Echi di incontri a Mboko, lungo il lago Tanganika, nella Repubblica Democratica del Congo.

“Hai sbagliato strada, il sentiero è questo!”, mi dice dal suo cortile sorridendo una donna mentre scendo verso la parrocchia di Mboko. Da anni questa zona è senza suore, partite prima della guerra.

Ora poi la loro casa è distrutta, dopo che durante la guerra i soldati hanno asportato tutte le parti vendibili.

Nei pochi giorni vissuti con loro, approfondiamo alcuni testi biblici con i responsabili delle comunità cristiane venuti da diverse parti. La parrocchia è composta di villaggi lungo il lago Tanganyika e alcuni sulle montagne. È sulle rive di uno di questi villaggi che nel 1880 sono sbarcati i primi Missionari d’Africa, chiamati “Padri Bianchi” per la loro lunga tunica bianca, in provenienza dalla Tanzania ed è cominciata l’evangelizzazione. 

La sera, nelle conversazioni libere, il discorso si porta sui recenti fatti di guerra vissuti. La guerra del 1996-97 e soprattutto quella del 1998-2003 sono state guerre contro i civili. “Abbiamo visto cose orribili – racconta un responsabile di comunità -, vivevamo ogni giorno con la morte senza sapere se sarebbe venuta mattina. Molti sono fuggiti al di là del lago, in Tanzania, altri sono rimasti, anche per custodire le cose della chiesa. Adesso cerchiamo di costruire la pace.”

Penso a come è difficile il perdono. A come esigiamo riparazione anche per un vetro rotto. A quante sedute da esperti psicologi ricorriamo per gestire i traumi della nostra vita. Qui, la gente è tornata a vivere la sua vita, nessun esperto, nessun terapeuta. E neppure, come sarebbe giusto, nessun giudizio e nessuna riparazione.

Un catechista dice: “Un mio vicino durante la guerra ha ucciso mio padre. Vedevo poi che ci evitava, aveva paura di noi, era imbarazzato. Sono andato da lui e gli ho detto: So che cosa hai fatto. Ma ora lasciamo cadere, la guerra è finita, torniamo fratelli, andiamo avanti. I tuoi figli mangeranno a casa mia e i miei prenderanno cibo da te. E così è stato. Ho capito che tra l’offensore e l’offeso, è l’offeso che deve fare il primo passo”. Altri confermano la sua scoperta.

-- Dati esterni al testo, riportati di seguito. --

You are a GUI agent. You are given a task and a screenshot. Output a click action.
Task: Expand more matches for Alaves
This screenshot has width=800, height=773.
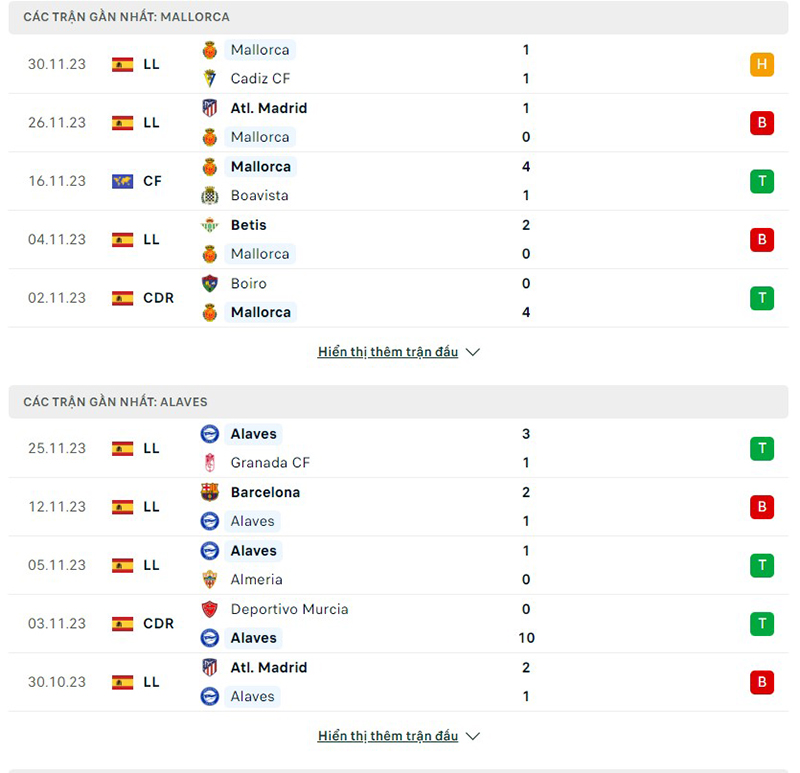pos(389,735)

“Ma dove avete trovato la forza per portare tutto questo passato e andare avanti nella pace?”, chiedo stupita. Un vecchio catechista sorride e risponde: “Nel ‘Padre nostro’, quando diciamo: ‘rimetti a noi i nostri debiti come noi li rimettiamo ai nostri debitori’. È il momento di mostrare che siamo cristiani, che crediamo a queste parole. Ricordo spesso le parole di Gesù in croce: ‘Padre, perdona loro perché non sanno quello che fanno’.”.